With the exception of the parameter ${\hat{w}}_{1}$ estimated using the OLS method and FR similarity, the variability of parameter estimates generally increases with higher values of $γ$ .
The EX similarity measure, except for the case of ${\hat{w}}_{1}$ estimated using the OLS method and $γ = 4$ , results in parameter estimates with less variability than the FR similarity.
In all other cases, parameter estimates obtained using the ML method exhibit less variability compared to the corresponding estimates from the OLS method.
The combination of the ML method with the EX similarity and $γ = 1 / 4$ yields the lowest variability, as evidenced by the sum of the CVs of ${\hat{w}}_{1}$ and ${\hat{w}}_{2}$ , which are 0.03 and 0.07, respectively.

Figure 5 provides valuable insights into the variability of parameter estimators for model M1 with different similarity measures and the Minkowski distance. It is evident that the choice of similarity measure and estimation method can significantly impact the variability of the parameter estimators. Furthermore, the ML method, particularly when used with the EX similarity and appropriate parameter values, demonstrates superior performance in terms of reduced variability.

By considering the results from both models, we can compare the variability of the parameter estimates for M1 and M2 with the regression model. Model M2, which has the same number of parameters as the regression model, allows for a more straightforward visual comparison. In terms of the EX similarity, except for the case where

δ = 4

, where the estimate of the weight

w_{2}

has high variability, the estimates for model M2 exhibit competitive variability with the regression model in other cases. Figure 6 and Figure 7 present a visualization of the CVs of the parameter estimates for model M2 and the regression model using the ML method, respectively. The figures highlight the variability of the estimates and show the competitive performance of model M2, with the EX similarity yielding consistent results except for the case where

δ = 4

.

From Figure 6 and Figure 7, the following observations can be stated:

The OLS method, when used with the FR similarity, yields parameter estimates for $w_{1}$ , $w_{2}$ , and $w_{3}$ with high variability.

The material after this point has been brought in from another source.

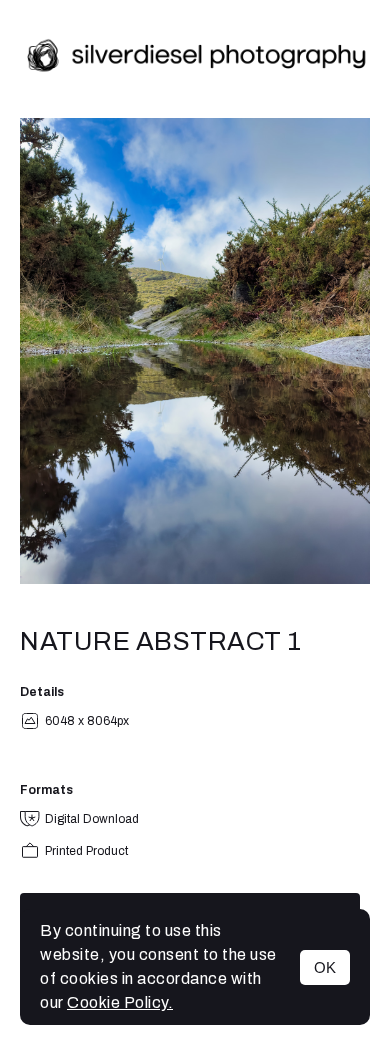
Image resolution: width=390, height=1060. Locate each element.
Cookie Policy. (120, 1002)
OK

Additionally, when the EX similarity is employed, the estimates for $w_{2}$ exhibit increased variability.
Estimates of parameter $w_{2}$ are consistently zero when the ML method is utilized with $δ = 1$ and $δ = 2$ , indicating that the variable dose of 1.0 mg has no influence on the response variable estimation.
Among the tested scenarios, using $δ = 4$ results in estimates with the least variability in 13 out of 16 cases.
The EX similarity measure consistently provides parameter estimates with variability at least as low as, if not lower than, those obtained with the FR similarity in 20 out of 24 cases.
When considering the sum of the CVs of ${\hat{w}}_{1}$ , ${\hat{w}}_{2}$ , ${\hat{w}}_{3}$ , and ${\hat{w}}_{4}$ , the combination of the ML method with the EX similarity and $δ = 2$ yields the lowest variability. In this case, the CVs of ${\hat{w}}_{1}$ , ${\hat{w}}_{2}$ , ${\hat{w}}_{3}$ , and ${\hat{w}}_{4}$ are $0.07$ , $0.00$ , $0.08$ , and $0.11$ , respectively.

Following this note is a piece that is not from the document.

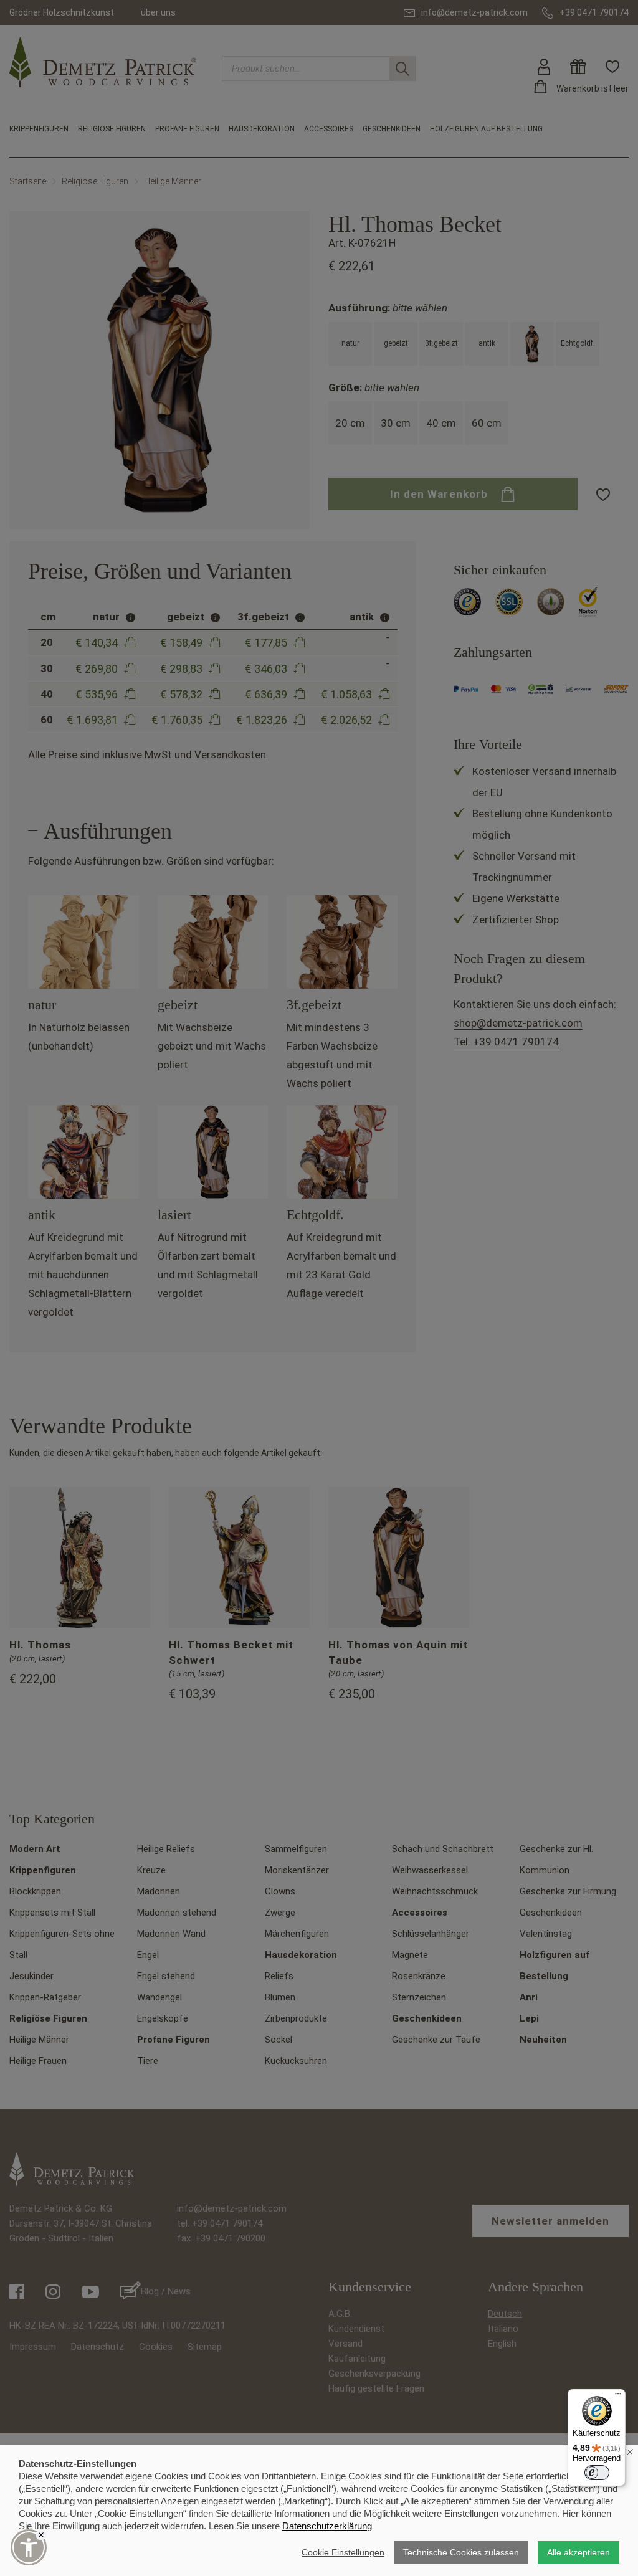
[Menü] (618, 2396)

When comparing the M1, M2, and regression models, M2 stands out as the most suitable for visual comparison due to its equal number of parameters. Based on minimal CV, we selected model M2 due to its best fit. Figure 6 and Figure 7 also compare the regression and M2 models using the ML method, consistently showing superior results for model M2. While the estimate of weight

w_{2}

exhibits higher variability when

δ = 4

in the EX similarity case, the variability of the estimates for model M2 remains competitive with that of the regression model in the other cases.

6. Conclusions

This study aimed to evaluate the performance of empirical similarity models in a biological application, specifically in the context of predicting the length of Guinea pig teeth. Two empirical similarity models, M1 and M2, were compared against a linear regression model, serving as a benchmark. On the one hand, M1 preserved the original format of categorical covariates and utilized general distance measures with a single weight assigned to each covariate. On the other hand, M2 constructed binary variables for each level of the categorical covariates and employed similarity measures based solely on the Euclidean distance. For both M1 and M2, parameter estimation was conducted using ordinary least squares and maximum likelihood methods. It was observed that the maximum likelihood method consistently provided parameter estimates with low variability across both models, emphasizing the robustness of our approach.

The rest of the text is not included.